Women are often observed to make more future-oriented decisions than men, especially if these choices concern children. But what drives the difference? To find the answer, Michal Bauer and Julie Chytilová measured patience using an economic experiment with monetary rewards on a sample of 573 villagers in India. Their results show that women with children are more able to delay gratification compared to men or women without children. The results imply that empowerment of women may not only lead to more dignity for women, but could also lead to more future-oriented financial decisions by families.

Georgia and Sierra Leone: War and prosociality

Effects of War on Social Preferences: Prosociality and Parochialism

Do humans who have experienced war become more selfish, or are they more „groupish“? Michal Bauer, Alessandra Cassar, Julie Chytilová and Joseph Henrich study how exposure to war affects social preferences. Using simple economic experiments with hundreds of children and adults in the Republic of Georgia (Caucasus) and Sierra Leone (Africa), they show that experiencing war during childhood and adolescence increases both within-group egalitarianism and parochialism – a tendency to favor members of one’s own group to outsiders. These effects seem to be persistent and are observed from six months after a war to ten years later. The findings are important for understanding several phenomena from post-conflict countries, such as rapid recoveries in some, or persistent parochialism and cyclical conflicts in others.

Uganda: Education and patience

More schooling leads to higher patience

Individual patience is important for economic development, as those who are willing to delay gratification by forgoing current consumption can invest more for the future.

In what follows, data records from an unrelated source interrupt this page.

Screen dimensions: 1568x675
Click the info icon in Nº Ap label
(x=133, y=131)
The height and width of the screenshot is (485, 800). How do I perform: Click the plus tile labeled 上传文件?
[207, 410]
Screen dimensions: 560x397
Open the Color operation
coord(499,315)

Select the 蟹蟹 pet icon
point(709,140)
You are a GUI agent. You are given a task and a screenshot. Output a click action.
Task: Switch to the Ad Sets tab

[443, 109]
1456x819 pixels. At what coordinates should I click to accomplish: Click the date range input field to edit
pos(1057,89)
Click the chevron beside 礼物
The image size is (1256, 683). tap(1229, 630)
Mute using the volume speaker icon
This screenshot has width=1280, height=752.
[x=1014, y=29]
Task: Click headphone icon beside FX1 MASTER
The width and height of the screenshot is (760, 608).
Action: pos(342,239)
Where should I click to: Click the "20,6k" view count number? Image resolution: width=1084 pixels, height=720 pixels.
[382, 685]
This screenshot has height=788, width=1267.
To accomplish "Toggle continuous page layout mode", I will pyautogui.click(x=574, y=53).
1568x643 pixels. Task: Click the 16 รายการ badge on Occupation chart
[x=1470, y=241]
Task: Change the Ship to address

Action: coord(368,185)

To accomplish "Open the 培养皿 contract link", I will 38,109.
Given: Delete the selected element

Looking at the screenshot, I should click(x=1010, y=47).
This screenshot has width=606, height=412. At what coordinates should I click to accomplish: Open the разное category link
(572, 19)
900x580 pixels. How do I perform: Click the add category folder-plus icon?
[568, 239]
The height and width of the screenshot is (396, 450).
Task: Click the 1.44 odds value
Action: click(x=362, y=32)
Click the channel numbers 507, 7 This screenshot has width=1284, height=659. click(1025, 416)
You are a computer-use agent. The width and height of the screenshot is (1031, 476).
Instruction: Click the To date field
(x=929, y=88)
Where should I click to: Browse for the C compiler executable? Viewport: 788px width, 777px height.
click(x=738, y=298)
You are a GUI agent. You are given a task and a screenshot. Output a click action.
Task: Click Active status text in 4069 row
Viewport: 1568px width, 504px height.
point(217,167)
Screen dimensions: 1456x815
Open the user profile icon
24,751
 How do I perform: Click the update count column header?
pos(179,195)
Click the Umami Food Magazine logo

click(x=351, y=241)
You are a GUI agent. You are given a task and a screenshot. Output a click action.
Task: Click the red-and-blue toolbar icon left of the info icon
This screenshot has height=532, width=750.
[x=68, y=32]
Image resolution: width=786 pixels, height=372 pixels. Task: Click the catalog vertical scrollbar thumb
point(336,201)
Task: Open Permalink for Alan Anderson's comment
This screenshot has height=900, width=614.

Michal Bauer and Julie Chytilová measured patience among villagers in Uganda and link these results with information on access to schools and serious disruptions of the Ugandan education system during the era of the dictator Idi Amin. The results show a positive effect of schooling on patience and suggest that education may promote development through a new channel: by shaping individual patience.

Czech Republic: Education and child‘s cooperation

Education of parents and gaps in co-operative tendencies of their children

Are social preferences — an important ingredient of cooperation — born or do parents play a role in their formation? Michal Bauer, Julie Chytilová and Barbara Pertold-Gebicka use economic experiments in the Czech Republic to answer this question. While small children behave selfishly, as they grow up they become more prosocial. Important gaps emerge early in life — children from families with low socio-economic status are more selfish, more spiteful and less generous. The findings may be of interest for those who design interventions that target children from disadvantaged environment.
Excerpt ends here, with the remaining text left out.